La Grèce, ce Fukushima européen, par Zébu

Billet invité.

La Grèce, toutes proportions gardées, a été le Fukushima politique de l’Europe : construite sur une faille géologique, en dépit du bon sens à proximité de la mer avec des protections européennes qui se sont révélées totalement inadaptées, dont la gestion de la catastrophe a été effectuée en dépit du bon sens, au profit d’opérateurs privés (banques) contre le bien commun.

Le réacteur européen était déjà entré depuis longtemps dans une phase de criticité quand le tremblement de terre des subprimes puis le tsunami financier l’a frappé. Ce réacteur a littéralement fondu en un magma informe, ‘l’austérité’, que seule la profondeur de la cuve en béton armé des fondations européennes retient encore.

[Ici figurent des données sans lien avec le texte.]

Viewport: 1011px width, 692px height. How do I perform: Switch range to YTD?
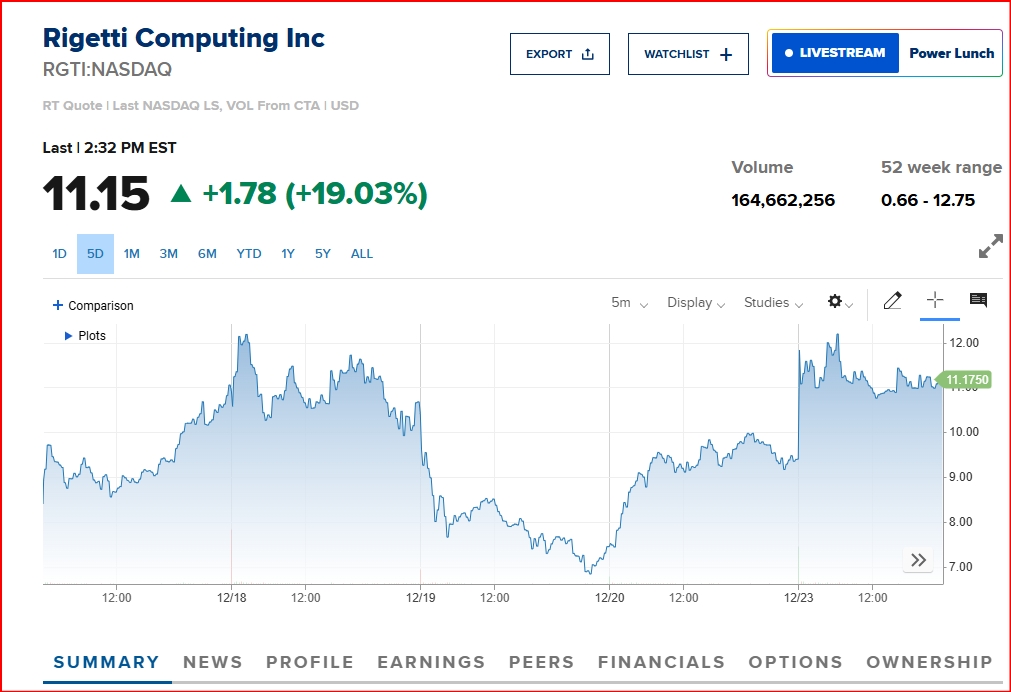tap(249, 254)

Et comme à Fukushima, on aura des territoires européens stériles et contaminés par l’austérité pendant des décennies, une contamination rampante et diffuse, puis un discours européen officiel déclarant que ce qui était contaminé hier ne l’est plus du tout par la seule force de son verbe.

Après quelques années, on redémarrera la ‘réaction’ partout en Europe, parce que celle-ci dira-t-on aura un besoin vital de l’austérité pour faire tourner le moteur de la croissance.

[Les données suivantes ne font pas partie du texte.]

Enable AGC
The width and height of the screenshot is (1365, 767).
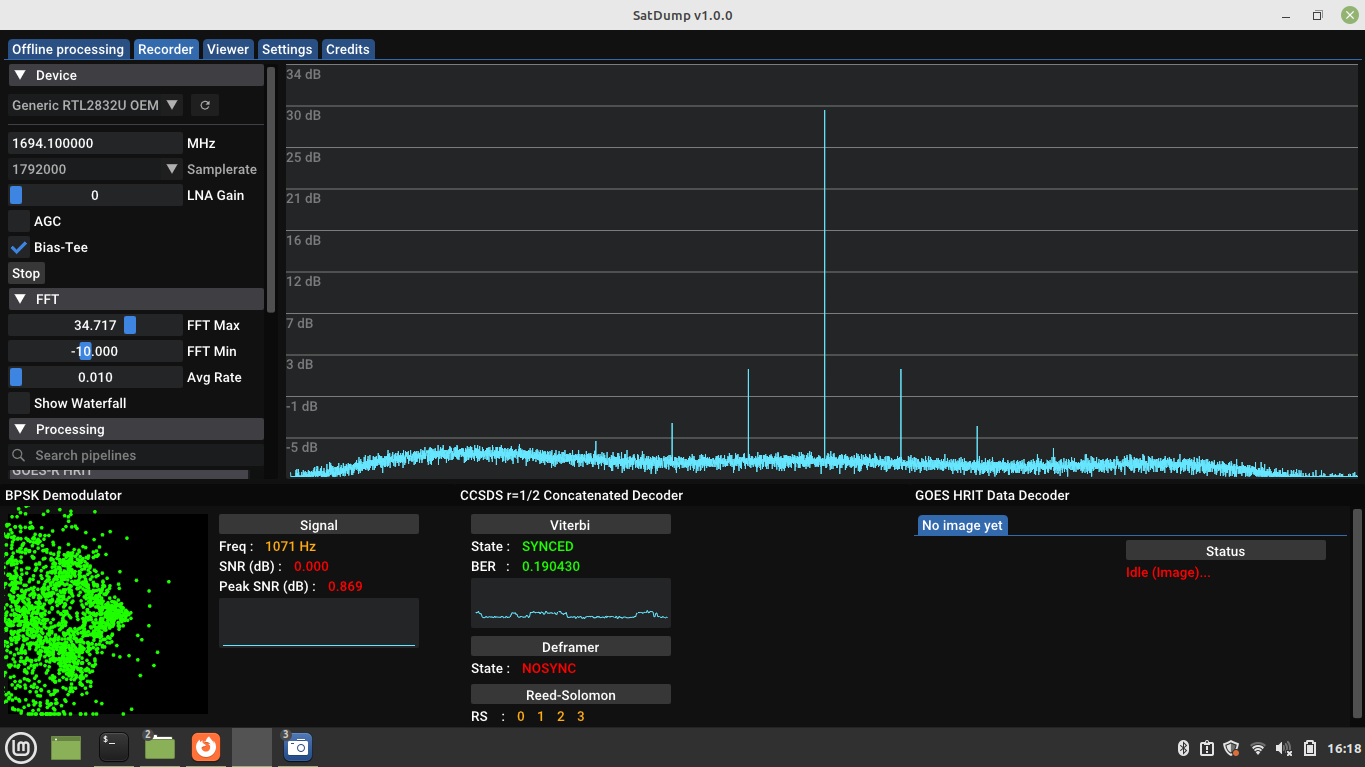click(17, 221)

Entre-temps, on aura oublié la Grèce comme on aura oublié Fukushima, sauf lors des ‘dates anniversaires’. La ‘confiance’ sera revenue.

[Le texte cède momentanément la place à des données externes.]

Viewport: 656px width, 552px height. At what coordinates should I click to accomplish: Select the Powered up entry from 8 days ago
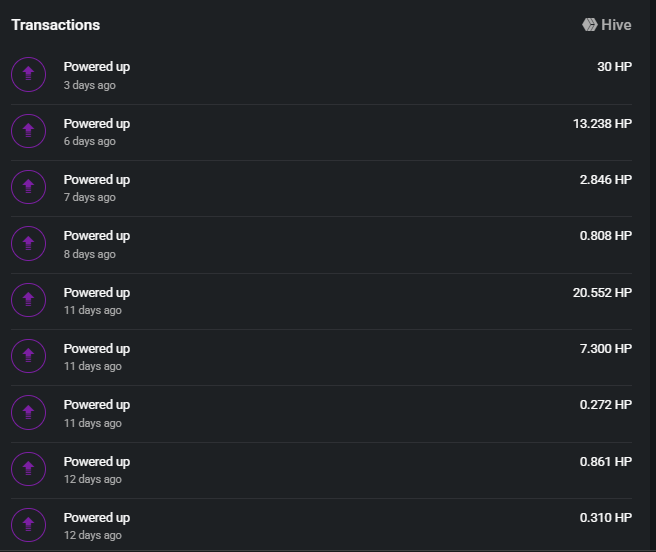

L’Europe est ainsi devenue comme un cœur nucléaire entré en fusion.

On peut rajouter autant de coffrage de fédéralisme que l’on voudra, cela ne changera pas la nature du problème, quand dans le même temps, personne ne sait comment démanteler une telle ‘réaction’, encore moins par séparation de chaque partie du tout (nations/zone euro).

La ‘confiance’, en cette Europe, est définitivement morte en Grèce.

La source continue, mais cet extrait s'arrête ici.